What the task requires :: Look through the data below for the line with "[¿Es malo comer antes de dormir?] (1183, 596)" and the line with "[Me gusta y", then output those two and all lines in between, exactly as written.

Task material ::
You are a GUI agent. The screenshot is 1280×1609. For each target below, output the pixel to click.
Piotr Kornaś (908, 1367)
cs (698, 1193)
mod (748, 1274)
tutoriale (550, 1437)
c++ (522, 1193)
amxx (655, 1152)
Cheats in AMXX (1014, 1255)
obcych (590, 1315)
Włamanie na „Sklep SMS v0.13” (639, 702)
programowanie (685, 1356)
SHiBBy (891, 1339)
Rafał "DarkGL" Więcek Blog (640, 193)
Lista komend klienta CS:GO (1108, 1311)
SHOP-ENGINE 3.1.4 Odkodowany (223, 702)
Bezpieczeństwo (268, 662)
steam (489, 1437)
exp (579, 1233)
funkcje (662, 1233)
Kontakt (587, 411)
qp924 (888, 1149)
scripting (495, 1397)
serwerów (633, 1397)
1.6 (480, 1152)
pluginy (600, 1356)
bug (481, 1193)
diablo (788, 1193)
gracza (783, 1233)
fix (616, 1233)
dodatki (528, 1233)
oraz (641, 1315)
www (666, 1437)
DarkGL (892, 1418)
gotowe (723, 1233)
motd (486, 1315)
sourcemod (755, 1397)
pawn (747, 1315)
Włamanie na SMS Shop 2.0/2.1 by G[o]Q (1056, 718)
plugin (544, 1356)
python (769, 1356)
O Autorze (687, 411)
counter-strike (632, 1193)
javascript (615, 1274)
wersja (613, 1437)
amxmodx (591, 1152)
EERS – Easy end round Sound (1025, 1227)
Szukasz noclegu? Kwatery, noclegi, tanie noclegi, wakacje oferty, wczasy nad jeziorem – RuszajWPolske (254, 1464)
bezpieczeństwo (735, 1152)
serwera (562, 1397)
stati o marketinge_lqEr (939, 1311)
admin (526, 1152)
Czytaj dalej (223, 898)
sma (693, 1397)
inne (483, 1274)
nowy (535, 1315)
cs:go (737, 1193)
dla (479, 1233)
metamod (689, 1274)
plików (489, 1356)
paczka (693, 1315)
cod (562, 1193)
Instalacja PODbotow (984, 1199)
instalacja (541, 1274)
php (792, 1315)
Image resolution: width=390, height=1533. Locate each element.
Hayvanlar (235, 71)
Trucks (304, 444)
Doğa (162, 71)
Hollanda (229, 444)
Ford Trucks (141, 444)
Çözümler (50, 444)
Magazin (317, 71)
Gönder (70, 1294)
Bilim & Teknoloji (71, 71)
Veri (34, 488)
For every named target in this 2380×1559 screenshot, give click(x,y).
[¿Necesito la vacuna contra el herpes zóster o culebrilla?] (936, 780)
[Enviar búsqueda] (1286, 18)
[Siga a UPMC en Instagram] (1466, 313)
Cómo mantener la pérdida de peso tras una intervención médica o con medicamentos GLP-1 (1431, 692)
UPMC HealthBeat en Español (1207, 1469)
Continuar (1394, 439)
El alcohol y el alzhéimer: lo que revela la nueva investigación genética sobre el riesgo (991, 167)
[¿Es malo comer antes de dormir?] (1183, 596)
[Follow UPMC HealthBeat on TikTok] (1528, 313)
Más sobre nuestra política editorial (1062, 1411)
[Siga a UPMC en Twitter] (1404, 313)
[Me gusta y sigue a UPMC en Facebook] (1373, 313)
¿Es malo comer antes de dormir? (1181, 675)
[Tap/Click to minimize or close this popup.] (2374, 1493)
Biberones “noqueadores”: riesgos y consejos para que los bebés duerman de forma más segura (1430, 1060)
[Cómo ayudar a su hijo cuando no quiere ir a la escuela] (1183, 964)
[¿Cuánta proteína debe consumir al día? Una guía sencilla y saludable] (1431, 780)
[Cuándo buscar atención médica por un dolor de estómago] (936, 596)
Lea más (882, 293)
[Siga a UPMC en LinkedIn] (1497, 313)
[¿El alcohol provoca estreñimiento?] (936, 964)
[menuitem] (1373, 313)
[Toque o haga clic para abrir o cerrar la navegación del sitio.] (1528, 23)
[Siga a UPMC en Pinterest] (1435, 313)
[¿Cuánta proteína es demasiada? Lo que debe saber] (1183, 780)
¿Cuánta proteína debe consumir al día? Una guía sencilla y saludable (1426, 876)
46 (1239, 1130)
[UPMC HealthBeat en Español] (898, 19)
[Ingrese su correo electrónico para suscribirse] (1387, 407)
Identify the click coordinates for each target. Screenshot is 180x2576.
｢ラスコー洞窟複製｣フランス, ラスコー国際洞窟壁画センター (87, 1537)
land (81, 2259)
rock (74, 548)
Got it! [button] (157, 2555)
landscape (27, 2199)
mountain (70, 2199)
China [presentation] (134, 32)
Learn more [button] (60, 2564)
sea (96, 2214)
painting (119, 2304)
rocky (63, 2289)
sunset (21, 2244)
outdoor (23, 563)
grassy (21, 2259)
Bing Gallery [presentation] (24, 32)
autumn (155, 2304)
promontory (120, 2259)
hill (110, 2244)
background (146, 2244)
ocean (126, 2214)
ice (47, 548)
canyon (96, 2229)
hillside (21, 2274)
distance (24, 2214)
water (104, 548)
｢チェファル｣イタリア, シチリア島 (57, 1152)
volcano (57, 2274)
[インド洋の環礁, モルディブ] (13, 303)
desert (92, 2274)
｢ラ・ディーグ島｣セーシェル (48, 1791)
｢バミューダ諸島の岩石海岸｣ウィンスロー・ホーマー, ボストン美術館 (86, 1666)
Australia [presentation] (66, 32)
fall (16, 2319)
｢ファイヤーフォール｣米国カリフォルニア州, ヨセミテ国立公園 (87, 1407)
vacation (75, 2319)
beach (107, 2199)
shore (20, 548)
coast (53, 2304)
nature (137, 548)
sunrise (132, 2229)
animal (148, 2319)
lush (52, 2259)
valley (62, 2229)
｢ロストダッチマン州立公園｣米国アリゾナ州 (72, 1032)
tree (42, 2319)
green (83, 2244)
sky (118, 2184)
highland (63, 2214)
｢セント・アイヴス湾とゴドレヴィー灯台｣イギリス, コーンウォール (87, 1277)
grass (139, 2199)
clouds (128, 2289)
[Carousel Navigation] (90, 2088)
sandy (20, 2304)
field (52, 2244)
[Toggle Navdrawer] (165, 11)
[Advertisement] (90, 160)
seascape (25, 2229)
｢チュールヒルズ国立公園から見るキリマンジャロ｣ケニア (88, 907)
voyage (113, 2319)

Task output ::
[¿Es malo comer antes de dormir?] (1183, 596)
[Follow UPMC HealthBeat on TikTok] (1528, 313)
Más sobre nuestra política editorial (1062, 1411)
[Siga a UPMC en Twitter] (1404, 313)
[Me gusta y sigue a UPMC en Facebook] (1373, 313)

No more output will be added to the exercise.